ABSTRACT

Testing of stacked-sand pay zones in the Gulf of Mexico (GoM) and other basins with similar depositional systems (e. g., offshore Nigeria, Bohai Bay) is quite costly when up to 11 sands need to be evaluated in order to determine testing and completion intervals. Other reservoir types such as fractured shale, carbonate, and fresh water reservoirs present challenging interpretation problems as well, especially in terms of assessing native hydrocarbon quality prior to testing and completion. With high daily rig rates and test costs, the ability to minimize idle time and testing expenses has direct economic impact on the cost of operating a well. In addition, identifying any potential bypassed pay zones provides additional economic benefit.

A variety of potential pay zone types is present in the GoM ranging from biogenic, thermogenic dry gas, wet gas, or condensate to normal, heavy, waxy, or biodegraded crude oils. Assessment of GoM sands is complicated by the fact that they are typically unconsolidated sediments and are often drilled with oil-based or synthetic muds, which make it difficult to evaluate the presence of reservoired hydrocarbons using conventional logging techniques.

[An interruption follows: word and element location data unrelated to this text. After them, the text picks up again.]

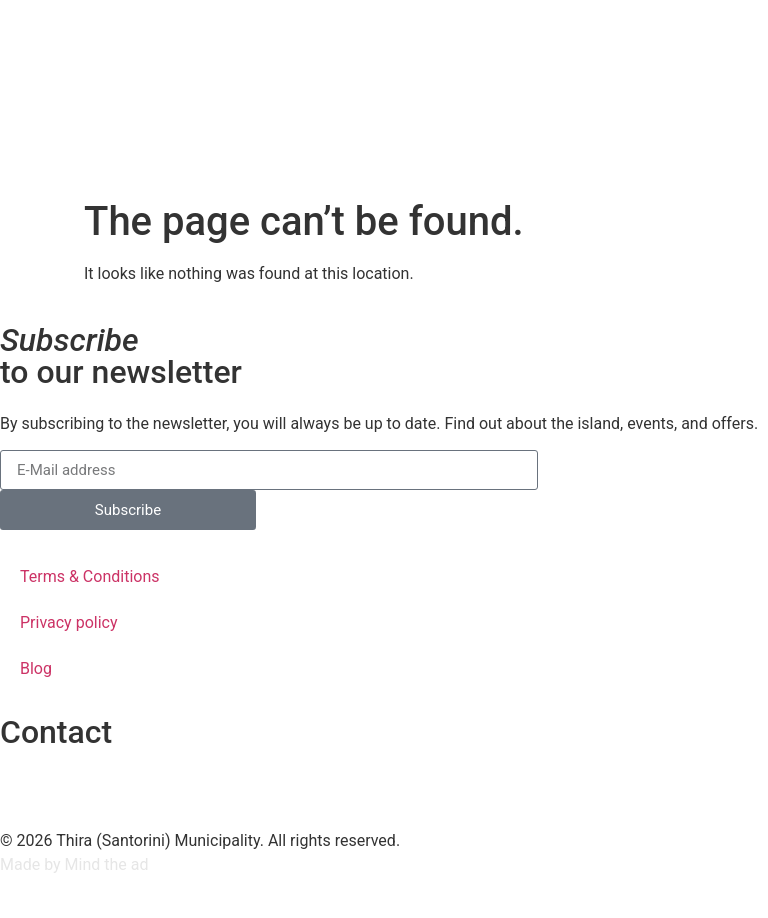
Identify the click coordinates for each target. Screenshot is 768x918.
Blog (36, 668)
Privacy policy (69, 622)
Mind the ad (107, 864)
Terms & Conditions (90, 576)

Simple and inexpensive geochemical analyses provide information on reservoir hydrocarbons directly from prospective reservoir rock samples in about 15 minutes, thereby enhancing well site decision-making processes. Geochemical analyses of frozen cuttings or sidewall core (SWC) samples confirm the presence of native hydrocarbons and provide an assessment of hydrocarbon type (gas or oil) and quality (e. g., GOR, viscosity, API gravity).

The first goal of geochemical analyses for well site decision making is to identify or confirm prospective pay zones including any potential bypassed pay, in either water or oil-based mud systems. The second goal is to identify the likely type and quality of pay. Further, the comparison of condensates in rocks to produced fluids can be used to assess vertical fractionation of reservoirs, seal effectiveness, and for correlation or oil typing purposes. Finally, vertical connectivity of reservoirs, which may also play a role in completion decisions, can be assessed using these data.